Public Service Announcement

The other day, I witnessed something that horrified me.  The fact that it actually happened leads me to believe that some folks out there might not realize why such a thing could be so awful.

So there I was, putting gas in my car.  Across from me, at another pump, were a woman and a child in a Mustang.  Not one of the newer Transformer-type Mustangs, but the gen. prior to that – a nice-looking car.  Anyway, she walked over to the front of the pump to get that thing you use to clean off your windshield.  You know:  it has a scrubby/spongy bit on one side and a rubber wiper on the other.  She dunked it in the fluid bucket and SCRUBBED the passenger door!  Up and down, up and down, over and over!  Aghast, all I could do was stare, open-mouthed.  Did she not know what she was doing?  Think about what is actually in the windshield washing fluid bucket.  Further, think about all the people who have used it before you, scraping bugs and dirt off of their windshields, and merrily putting the sponge back in the bucket.  Further yet, think about how often said fluid is replaced.  Yes, this means that she was scrubbing her car’s paint with a grit-infused sponge.  This is the close equivalent of scrubbing your car with wet sandpaper.

For all I know, the kid could have barfed out the window.  Couldn’t she have at least waited to get home to wash the offending particles off properly?  From now on, every time she walks by that door when the sun is shining, the scratches will remind her of that fateful day when she used a filthy windshield scrubber to “wash” her car.  {{shudder}}

BTW, this also applies to those fundraiser carwashes that the local schoolkids/baseball team, etc. have.  If you want your car scratched, go to one of those.  If you want to help their cause, just give them cash.  It’s worth it to not let them get near your car with a sponge that has been collecting grit all day.


  1. Well put!

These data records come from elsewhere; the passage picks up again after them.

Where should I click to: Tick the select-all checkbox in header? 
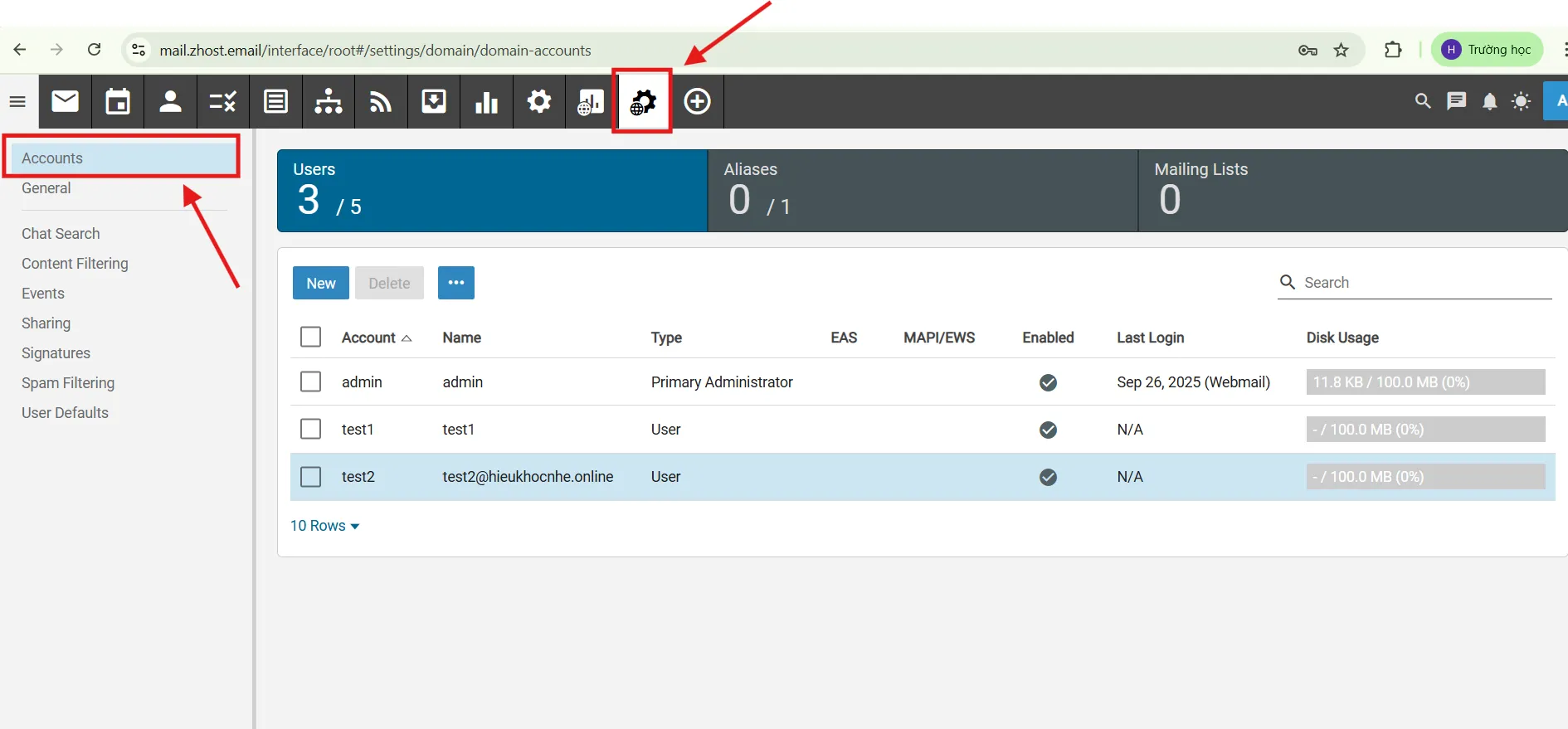[310, 337]
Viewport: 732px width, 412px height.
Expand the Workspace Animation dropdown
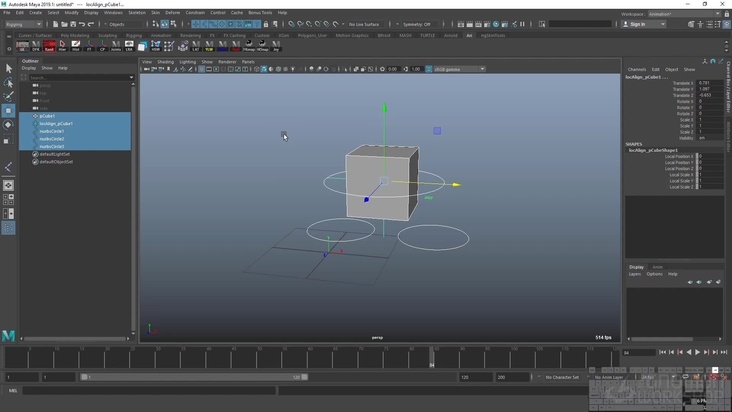687,14
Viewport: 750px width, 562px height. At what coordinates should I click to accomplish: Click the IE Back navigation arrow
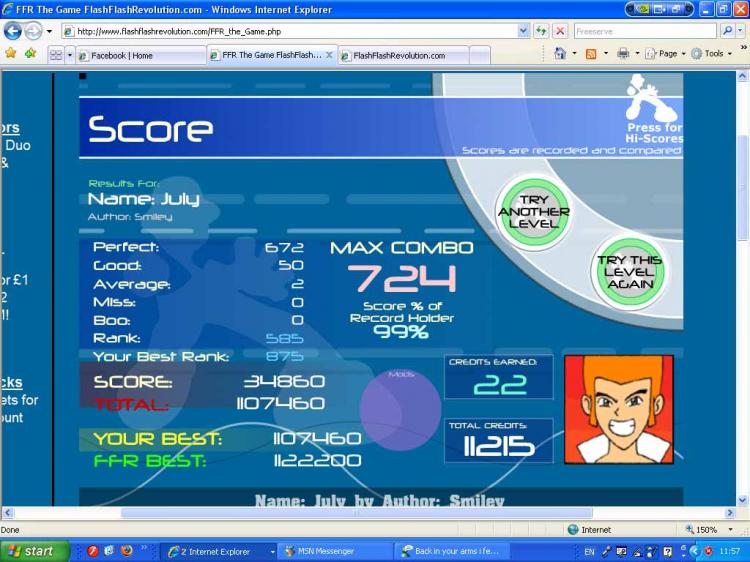point(12,32)
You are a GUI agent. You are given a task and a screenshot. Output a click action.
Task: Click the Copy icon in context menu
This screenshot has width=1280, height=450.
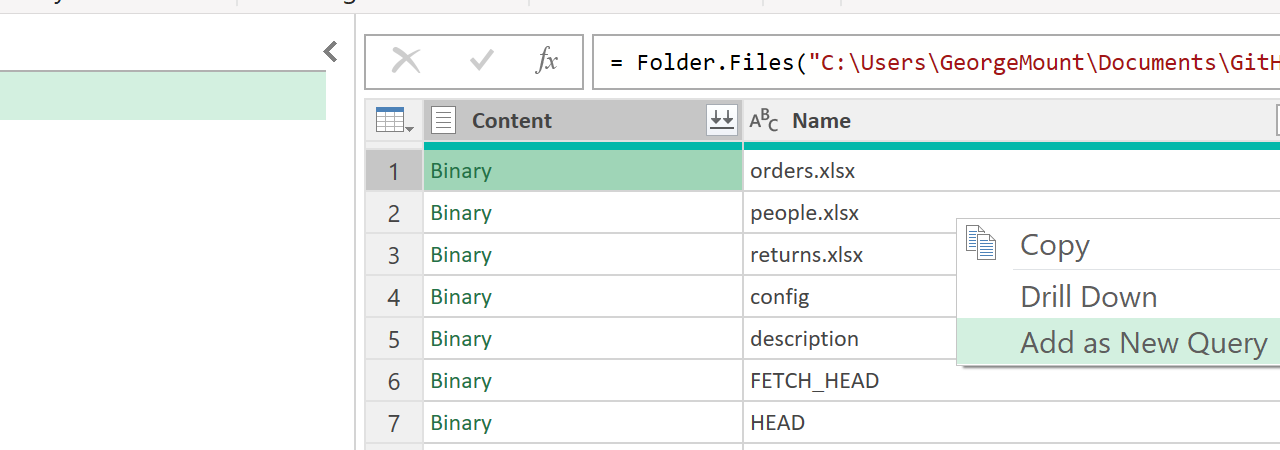[x=981, y=244]
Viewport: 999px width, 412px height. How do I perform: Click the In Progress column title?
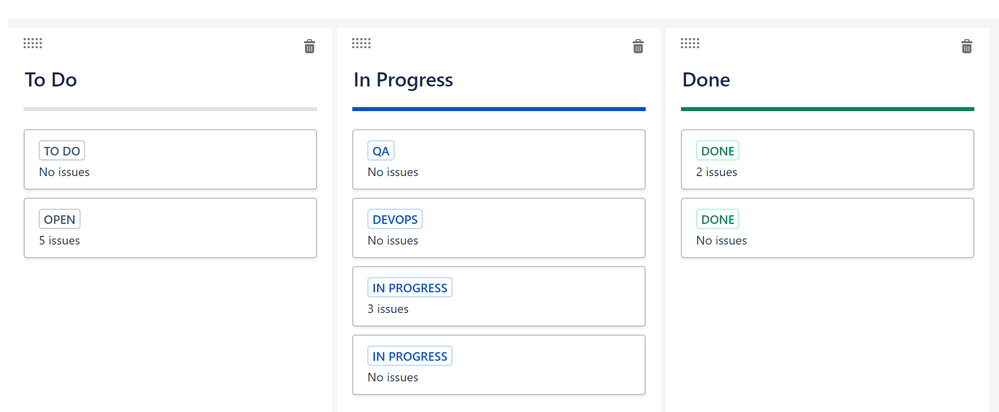(x=403, y=80)
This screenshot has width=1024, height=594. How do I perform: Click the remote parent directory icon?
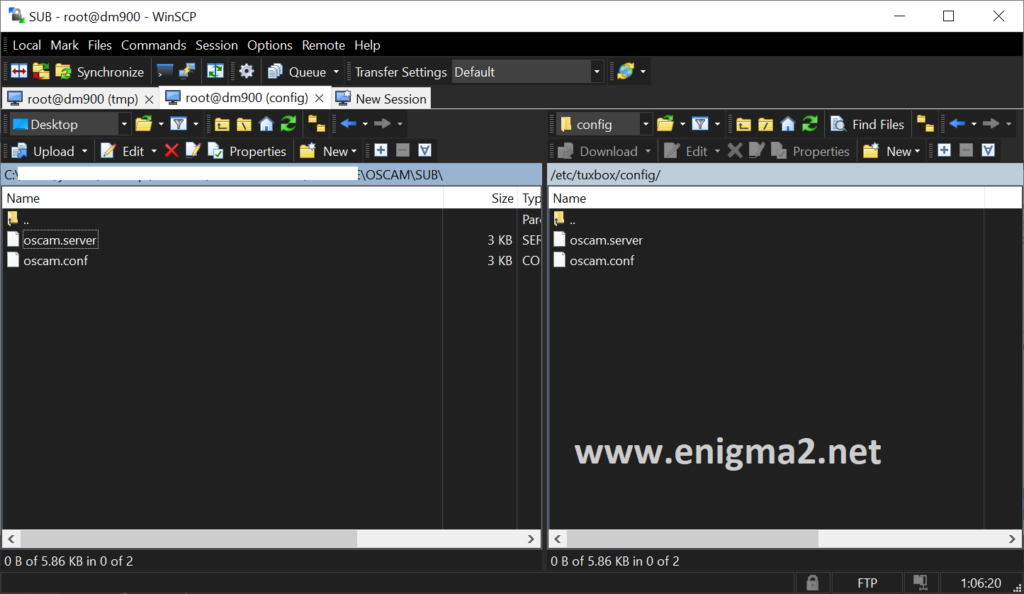tap(743, 125)
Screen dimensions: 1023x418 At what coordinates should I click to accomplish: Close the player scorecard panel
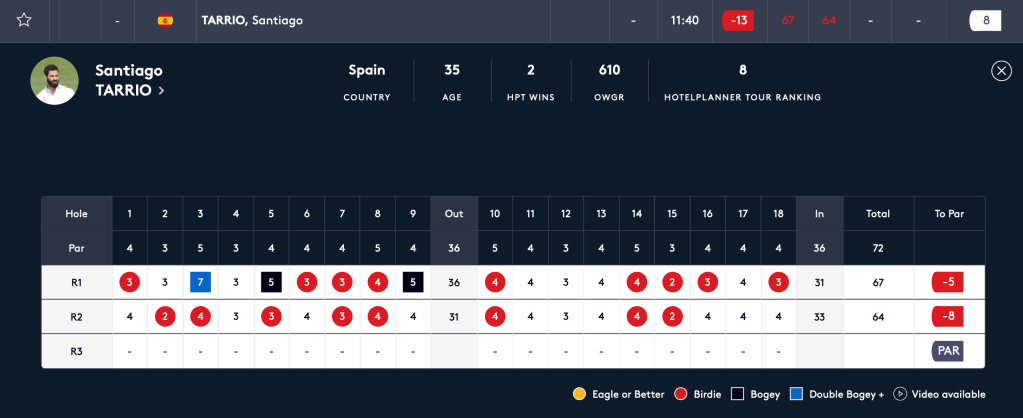[1001, 70]
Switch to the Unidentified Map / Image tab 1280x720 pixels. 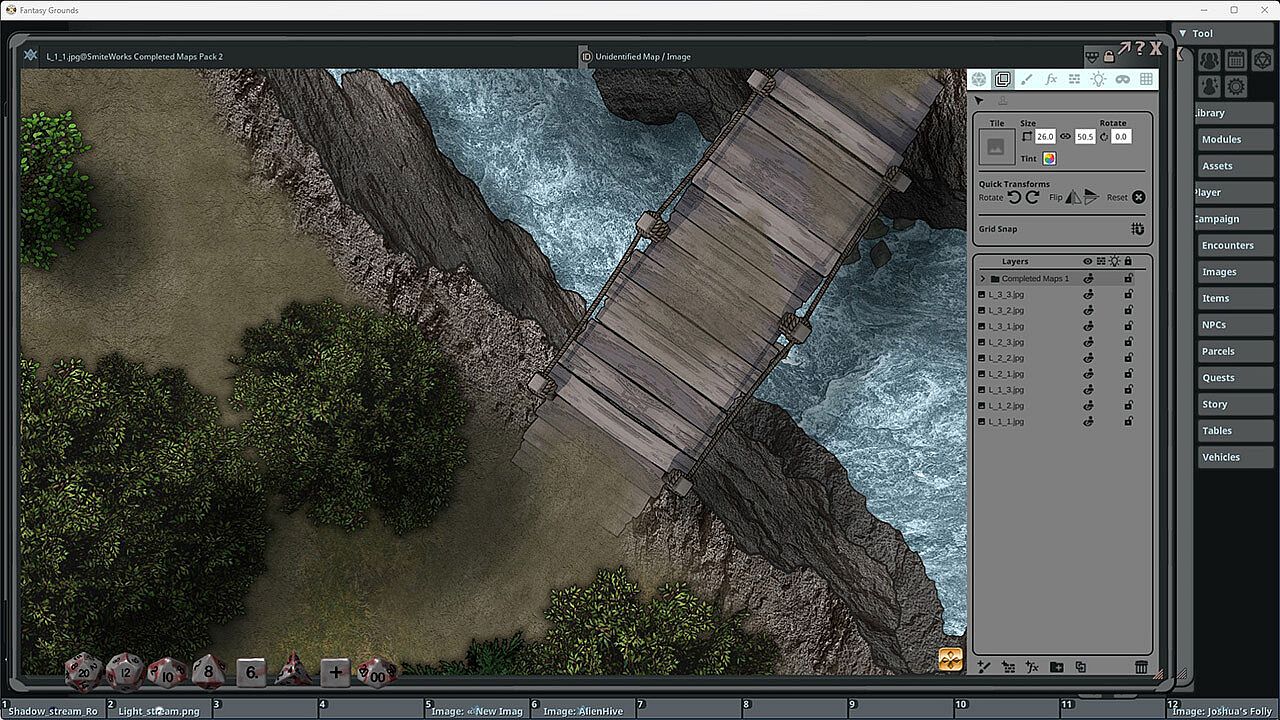(x=642, y=57)
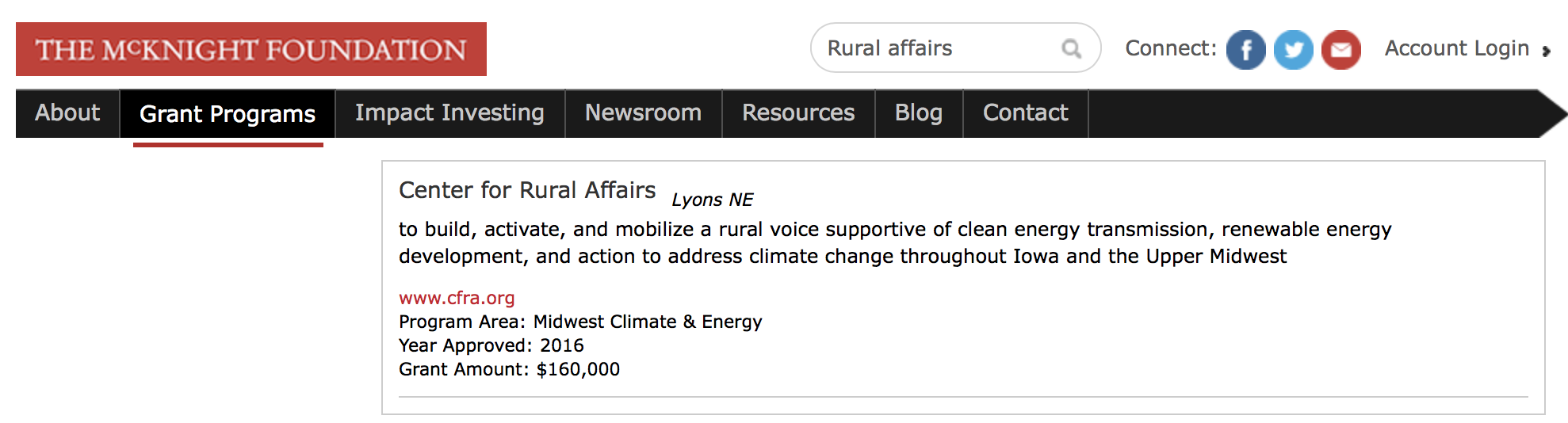The height and width of the screenshot is (423, 1568).
Task: Click the red email envelope icon
Action: pyautogui.click(x=1341, y=50)
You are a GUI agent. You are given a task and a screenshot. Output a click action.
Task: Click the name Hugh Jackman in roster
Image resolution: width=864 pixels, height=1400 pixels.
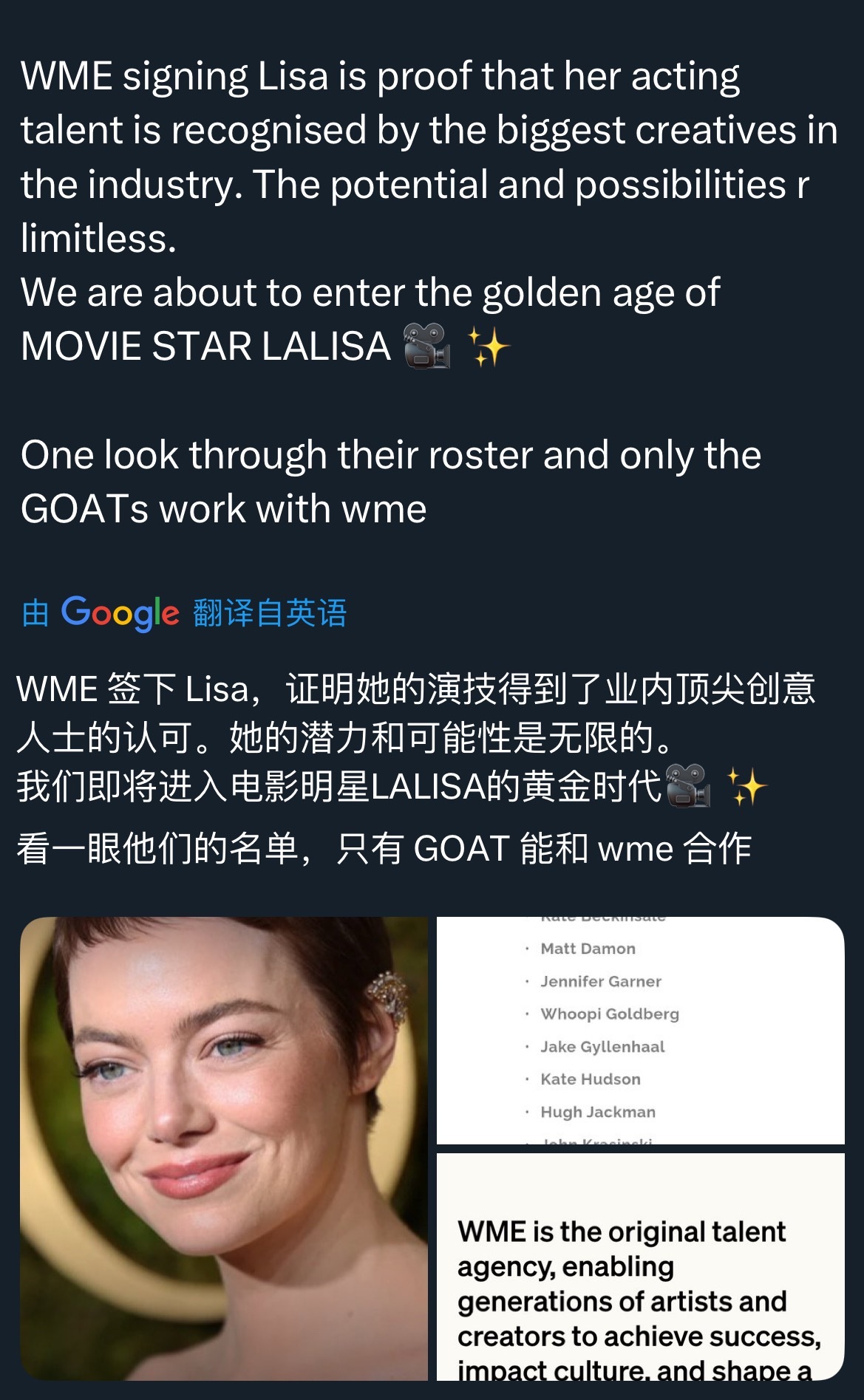pyautogui.click(x=598, y=1112)
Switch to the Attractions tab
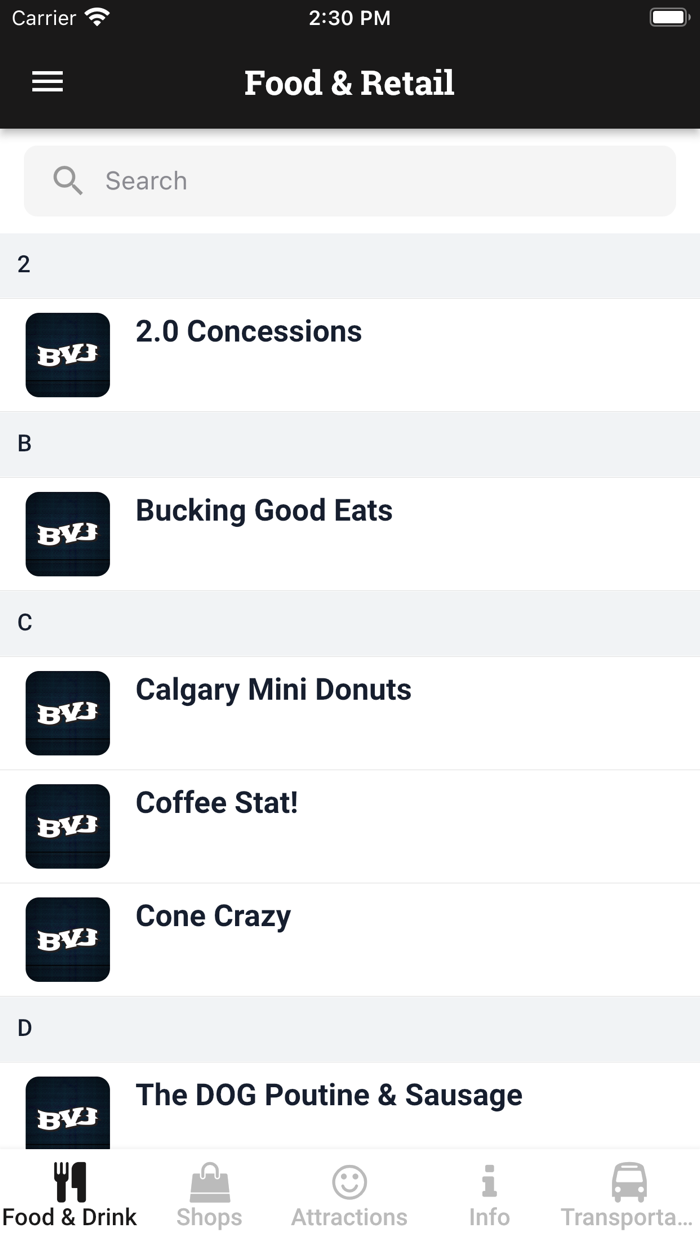This screenshot has height=1244, width=700. 349,1192
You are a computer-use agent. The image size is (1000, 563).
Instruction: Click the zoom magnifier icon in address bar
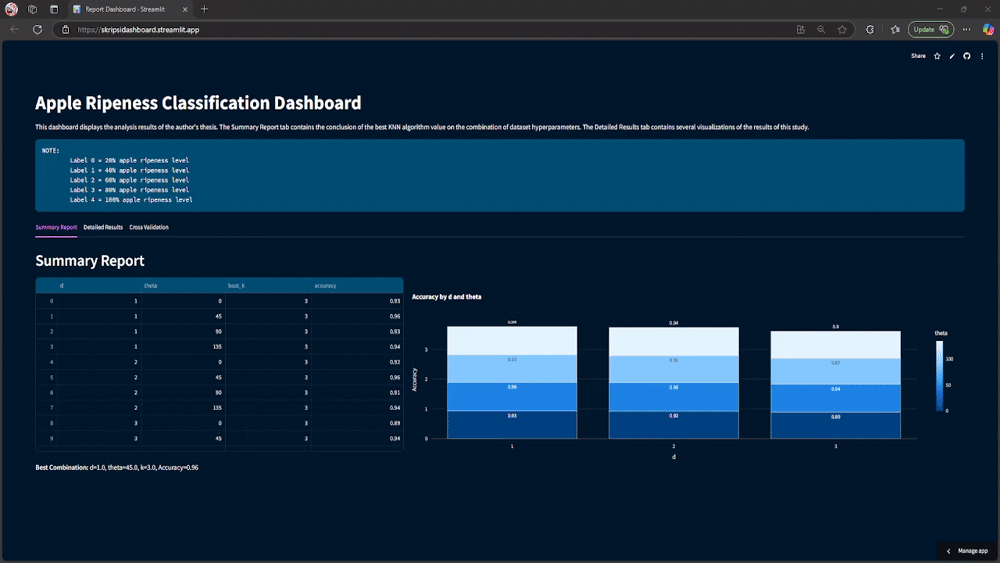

But cmon, those high school cheerleader squads REALLY NEED the money!!! And pervs that go to THAT sort of fundraising car wash really don't care about getting their car a lil scratched.

    And *cough* Transformers are Camaros, not Mustangs. =P

  2. Oh lord. That is the highest sin...well after spilling alcohol. You don't abuse your car. My car is my baby!! Shame on her. She should be driving a Daewoo!!

  3. I've seen people do this before. Apparently you can get your drivers' license without a working brain now...


  4. O.M.G. Who would do that? Ohhh. Wait. Morons. Got it.

  5. :)

    i get your point but i live in snowigan...the road salt will destroy my car long before the girls in bikinis will...

    however i would never wipe my car with the window squeegee...that is like icckity times ten..

    it is just a car...( or in my case truck, and trucks NEED scratches)

    things can be replaced...

    plus i have a dog that goes with me...

    i get ya, but i repsectfully decline to jump completely on your soap box here..

  6. I won't even use those damn things on my windows. Not that I clean my car that often, but I wouldn't use one of those. I wouldn't let kids wash my car either even though I don't wash it. It's a personal choice, the inch of dust on the dashboard...

  7. I appreciate that some vehicles are more utilitarian than others. If Squeegee Woman would have been scrubbing a REAL truck (the kind that actually touches dirt), I probably wouldn't have thought twice about it. But a nice-looking Mustang? Not cool.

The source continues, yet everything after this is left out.